Figures from the Alzheimer's Society show that nearly 20,000 people live with dementia in Northern Ireland.

The teenagers have found that a skills swap, involving things like knitting and social media, is a good way for both groups to relax and learn something from the other.

Image caption In the wee bunny hole, round the big tree, back round the bunny hole and off comes she...

Jessica and classmate Courtney Rowe try to get to grips with their knitting needles - under the keen eye of 91-year-old Lula.

As their needles bob and the stitches are made, Lula remembers a rhyme she was taught during her own childhood to help her learn to knit.

"In the wee bunny hole, round the big tree, back round the bunny hole and off comes she..."

Jessica explains that she wanted to become involved with the project because of her granny's experience with dementia.

"It is sadly the main memory I have of her," she said.

"I remember being extremely confused about why she did certain things.

"I always remember her ringing my mum at 2am because she was so disorientated and confused.

"She passed away earlier this year."

Image caption Mark Coyle helps Albert get to grips with modern technology

Jessica said the dementia friends project was the perfect way for her to learn more about the illness and has reinforced a desire to pursue a career in the caring professions.

Courtney said that while learning to knit is an added bonus, she's gained a deeper understanding of dementia.

"I've learned to be patient, because when you come here you don't always get to do what you plan to do and I've learned to be more sympathetic towards those with the illness because of the knowledge I've gained from this," she said.

Across the room, Mark Coyle is trying to show Albert how to send a photograph via email.

The old photo of Albert and his wife acts as a bridge to another world.

Originally from the United States, Albert gently keeps Mark going as they chat about his life in New York City, saying he'll have to visit as it is "where all the pretty girls are".

Image caption The pupils receive some training before they spend time with the residents

As well as giving the students a sense of purpose, demystifying ageing and dementia, the older people gain from the experience as well.

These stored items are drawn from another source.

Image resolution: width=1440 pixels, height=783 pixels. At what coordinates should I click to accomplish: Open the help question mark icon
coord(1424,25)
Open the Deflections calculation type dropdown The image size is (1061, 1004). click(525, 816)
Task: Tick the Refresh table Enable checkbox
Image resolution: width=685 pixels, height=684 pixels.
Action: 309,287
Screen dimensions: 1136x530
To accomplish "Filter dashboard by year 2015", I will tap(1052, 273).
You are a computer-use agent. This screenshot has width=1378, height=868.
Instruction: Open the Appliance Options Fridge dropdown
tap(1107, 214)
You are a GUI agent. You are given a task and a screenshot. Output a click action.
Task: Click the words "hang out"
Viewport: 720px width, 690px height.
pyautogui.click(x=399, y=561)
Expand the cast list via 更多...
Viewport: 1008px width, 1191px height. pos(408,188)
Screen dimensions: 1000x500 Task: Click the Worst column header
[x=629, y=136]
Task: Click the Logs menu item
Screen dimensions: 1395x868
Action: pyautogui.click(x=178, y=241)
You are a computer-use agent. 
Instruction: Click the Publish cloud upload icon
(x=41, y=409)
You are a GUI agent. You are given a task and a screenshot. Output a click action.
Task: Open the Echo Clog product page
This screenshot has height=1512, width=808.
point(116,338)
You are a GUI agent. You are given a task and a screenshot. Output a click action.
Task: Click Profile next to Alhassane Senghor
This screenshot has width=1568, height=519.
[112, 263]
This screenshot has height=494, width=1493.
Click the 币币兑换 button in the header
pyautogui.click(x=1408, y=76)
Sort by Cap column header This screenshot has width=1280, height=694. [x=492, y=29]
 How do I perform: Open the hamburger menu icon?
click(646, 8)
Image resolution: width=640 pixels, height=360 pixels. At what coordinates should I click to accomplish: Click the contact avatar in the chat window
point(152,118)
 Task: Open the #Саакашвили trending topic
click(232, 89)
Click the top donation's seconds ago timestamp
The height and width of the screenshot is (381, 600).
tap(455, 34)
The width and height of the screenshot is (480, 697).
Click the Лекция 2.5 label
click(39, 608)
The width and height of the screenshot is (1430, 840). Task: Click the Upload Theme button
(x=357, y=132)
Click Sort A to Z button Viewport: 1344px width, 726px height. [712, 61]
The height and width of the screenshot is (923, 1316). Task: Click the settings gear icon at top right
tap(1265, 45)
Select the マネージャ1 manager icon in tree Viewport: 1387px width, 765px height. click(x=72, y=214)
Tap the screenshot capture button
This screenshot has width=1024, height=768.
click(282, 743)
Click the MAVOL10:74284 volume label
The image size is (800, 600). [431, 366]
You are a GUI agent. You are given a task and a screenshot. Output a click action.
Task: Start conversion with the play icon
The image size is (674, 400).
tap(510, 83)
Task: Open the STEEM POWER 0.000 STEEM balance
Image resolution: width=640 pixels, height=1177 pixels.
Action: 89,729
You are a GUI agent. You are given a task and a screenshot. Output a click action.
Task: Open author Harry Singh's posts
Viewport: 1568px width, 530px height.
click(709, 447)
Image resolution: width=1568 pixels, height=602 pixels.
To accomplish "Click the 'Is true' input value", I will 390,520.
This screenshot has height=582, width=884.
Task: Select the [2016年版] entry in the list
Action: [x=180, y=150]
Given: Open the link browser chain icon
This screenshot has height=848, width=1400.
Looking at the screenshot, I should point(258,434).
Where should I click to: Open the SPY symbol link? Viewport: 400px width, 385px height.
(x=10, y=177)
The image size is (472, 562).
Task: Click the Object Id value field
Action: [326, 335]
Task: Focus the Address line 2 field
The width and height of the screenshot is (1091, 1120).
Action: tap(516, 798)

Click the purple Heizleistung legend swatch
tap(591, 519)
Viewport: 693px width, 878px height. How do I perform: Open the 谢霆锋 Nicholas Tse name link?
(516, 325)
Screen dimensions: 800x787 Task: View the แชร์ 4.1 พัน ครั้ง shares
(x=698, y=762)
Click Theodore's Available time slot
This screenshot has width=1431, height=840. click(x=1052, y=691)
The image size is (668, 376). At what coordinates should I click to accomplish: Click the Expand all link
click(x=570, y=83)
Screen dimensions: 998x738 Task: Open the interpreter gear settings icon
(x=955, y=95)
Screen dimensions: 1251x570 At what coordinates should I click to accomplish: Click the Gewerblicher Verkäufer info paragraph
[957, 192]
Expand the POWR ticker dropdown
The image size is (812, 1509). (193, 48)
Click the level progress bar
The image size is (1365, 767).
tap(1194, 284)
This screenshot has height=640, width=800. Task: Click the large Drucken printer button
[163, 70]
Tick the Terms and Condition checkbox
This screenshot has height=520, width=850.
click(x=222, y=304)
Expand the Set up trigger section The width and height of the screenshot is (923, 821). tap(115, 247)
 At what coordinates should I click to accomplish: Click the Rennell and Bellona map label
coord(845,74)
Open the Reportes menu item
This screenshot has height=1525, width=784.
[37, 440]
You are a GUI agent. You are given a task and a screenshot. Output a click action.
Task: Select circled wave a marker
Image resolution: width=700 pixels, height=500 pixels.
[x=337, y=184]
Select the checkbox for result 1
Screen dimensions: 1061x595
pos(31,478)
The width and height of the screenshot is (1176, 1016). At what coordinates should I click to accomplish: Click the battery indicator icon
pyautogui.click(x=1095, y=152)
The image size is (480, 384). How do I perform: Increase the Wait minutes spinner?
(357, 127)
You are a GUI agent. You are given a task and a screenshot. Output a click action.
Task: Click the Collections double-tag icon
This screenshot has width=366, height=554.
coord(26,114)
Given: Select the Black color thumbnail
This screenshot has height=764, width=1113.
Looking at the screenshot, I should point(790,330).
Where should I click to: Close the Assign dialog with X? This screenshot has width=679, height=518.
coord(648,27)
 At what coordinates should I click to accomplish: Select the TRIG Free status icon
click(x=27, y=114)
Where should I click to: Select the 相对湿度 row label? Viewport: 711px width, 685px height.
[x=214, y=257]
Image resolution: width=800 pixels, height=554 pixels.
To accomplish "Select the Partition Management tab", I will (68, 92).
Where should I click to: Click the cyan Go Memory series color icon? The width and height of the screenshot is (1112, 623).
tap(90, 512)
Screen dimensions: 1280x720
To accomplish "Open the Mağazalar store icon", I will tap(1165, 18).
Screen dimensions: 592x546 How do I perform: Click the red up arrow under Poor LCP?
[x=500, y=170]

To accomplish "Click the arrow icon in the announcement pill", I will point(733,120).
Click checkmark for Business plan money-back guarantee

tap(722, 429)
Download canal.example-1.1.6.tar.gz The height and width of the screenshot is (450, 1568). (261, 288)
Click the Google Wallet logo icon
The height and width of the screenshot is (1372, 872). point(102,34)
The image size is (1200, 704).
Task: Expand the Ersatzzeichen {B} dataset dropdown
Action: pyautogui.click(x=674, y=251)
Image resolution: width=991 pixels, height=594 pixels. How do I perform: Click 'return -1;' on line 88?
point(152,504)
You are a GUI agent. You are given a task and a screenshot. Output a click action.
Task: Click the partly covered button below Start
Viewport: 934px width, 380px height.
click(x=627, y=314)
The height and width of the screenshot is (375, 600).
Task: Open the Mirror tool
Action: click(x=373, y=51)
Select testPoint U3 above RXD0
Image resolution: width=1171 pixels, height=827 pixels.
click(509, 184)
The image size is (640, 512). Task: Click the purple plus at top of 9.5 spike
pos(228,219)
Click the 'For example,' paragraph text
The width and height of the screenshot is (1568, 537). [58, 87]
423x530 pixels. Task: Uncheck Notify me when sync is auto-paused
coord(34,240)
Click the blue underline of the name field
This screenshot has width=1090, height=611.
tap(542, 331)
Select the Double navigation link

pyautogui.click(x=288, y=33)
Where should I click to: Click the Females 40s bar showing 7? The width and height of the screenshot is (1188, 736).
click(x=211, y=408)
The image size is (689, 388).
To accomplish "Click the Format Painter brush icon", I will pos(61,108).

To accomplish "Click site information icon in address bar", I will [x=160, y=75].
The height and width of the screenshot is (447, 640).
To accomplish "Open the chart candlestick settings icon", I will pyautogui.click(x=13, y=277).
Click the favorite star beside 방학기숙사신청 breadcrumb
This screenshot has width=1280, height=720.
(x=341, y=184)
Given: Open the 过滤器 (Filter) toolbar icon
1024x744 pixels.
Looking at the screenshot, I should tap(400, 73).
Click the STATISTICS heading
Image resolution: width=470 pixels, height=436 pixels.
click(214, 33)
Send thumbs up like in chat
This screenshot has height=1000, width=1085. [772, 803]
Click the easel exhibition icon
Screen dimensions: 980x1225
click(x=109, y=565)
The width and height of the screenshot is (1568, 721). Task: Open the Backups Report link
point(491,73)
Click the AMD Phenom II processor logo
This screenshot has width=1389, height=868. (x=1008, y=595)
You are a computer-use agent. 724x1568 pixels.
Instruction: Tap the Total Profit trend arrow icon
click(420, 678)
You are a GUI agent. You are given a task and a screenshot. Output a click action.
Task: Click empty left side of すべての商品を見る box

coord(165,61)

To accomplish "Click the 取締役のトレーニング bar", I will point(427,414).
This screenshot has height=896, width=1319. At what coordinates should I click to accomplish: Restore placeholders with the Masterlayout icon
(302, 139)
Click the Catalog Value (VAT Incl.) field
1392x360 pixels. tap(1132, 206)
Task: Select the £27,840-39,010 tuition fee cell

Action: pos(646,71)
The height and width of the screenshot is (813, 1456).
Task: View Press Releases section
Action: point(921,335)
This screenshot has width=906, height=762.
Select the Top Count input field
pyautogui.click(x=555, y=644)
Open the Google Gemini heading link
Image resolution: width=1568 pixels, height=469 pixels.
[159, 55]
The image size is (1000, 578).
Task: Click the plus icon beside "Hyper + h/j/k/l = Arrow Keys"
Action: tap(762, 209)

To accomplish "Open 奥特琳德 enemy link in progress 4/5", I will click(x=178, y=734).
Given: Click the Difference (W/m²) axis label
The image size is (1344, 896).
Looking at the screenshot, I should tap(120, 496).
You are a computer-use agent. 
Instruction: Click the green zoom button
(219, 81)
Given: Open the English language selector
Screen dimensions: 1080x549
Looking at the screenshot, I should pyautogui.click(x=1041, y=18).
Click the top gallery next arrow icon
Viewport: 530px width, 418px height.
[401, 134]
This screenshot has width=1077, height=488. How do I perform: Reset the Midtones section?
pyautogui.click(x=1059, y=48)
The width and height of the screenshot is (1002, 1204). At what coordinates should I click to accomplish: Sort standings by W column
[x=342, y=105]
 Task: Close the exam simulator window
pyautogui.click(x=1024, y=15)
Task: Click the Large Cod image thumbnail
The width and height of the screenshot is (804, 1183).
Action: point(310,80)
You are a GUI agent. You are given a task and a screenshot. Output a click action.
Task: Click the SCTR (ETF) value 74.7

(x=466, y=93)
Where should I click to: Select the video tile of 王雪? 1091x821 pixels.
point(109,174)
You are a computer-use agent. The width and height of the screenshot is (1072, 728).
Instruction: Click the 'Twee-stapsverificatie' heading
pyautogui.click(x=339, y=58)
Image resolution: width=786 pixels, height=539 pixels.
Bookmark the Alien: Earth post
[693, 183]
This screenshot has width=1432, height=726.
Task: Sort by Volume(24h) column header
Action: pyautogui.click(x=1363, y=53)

According to Cara Macklin, director at Milesian Manor, the residents really look forward to the visits.

"They love that they know something the school children don't, that they can teach them something," she said.

"A lot of them really enjoy reminiscing - and they enjoy being cool and learning the iPad, then they can show their own grandchildren.

"You can really see the relationships being built and the confidence growing."

Image caption Teacher Mark McCullough said it was important for pupils to be an active part of the community

Teacher Mark McCullough said "giving back" is part of a long tradition at Rainey Endowed School.

"Everybody talks about results, achieving and standards and we want our pupils not only to have that but, to have a holistic education so that they are able to talk to the people who are in this home and in other areas."

As for Mark Coyle, he said he's learned something important from his time at Milesian Manor.

"Older people have a lot of good memories," he said.

"I've learned a lot more respect for people with dementia and I'll be a lot more tolerant.

"At the end of the day, we're all just people, dementia doesn't change that."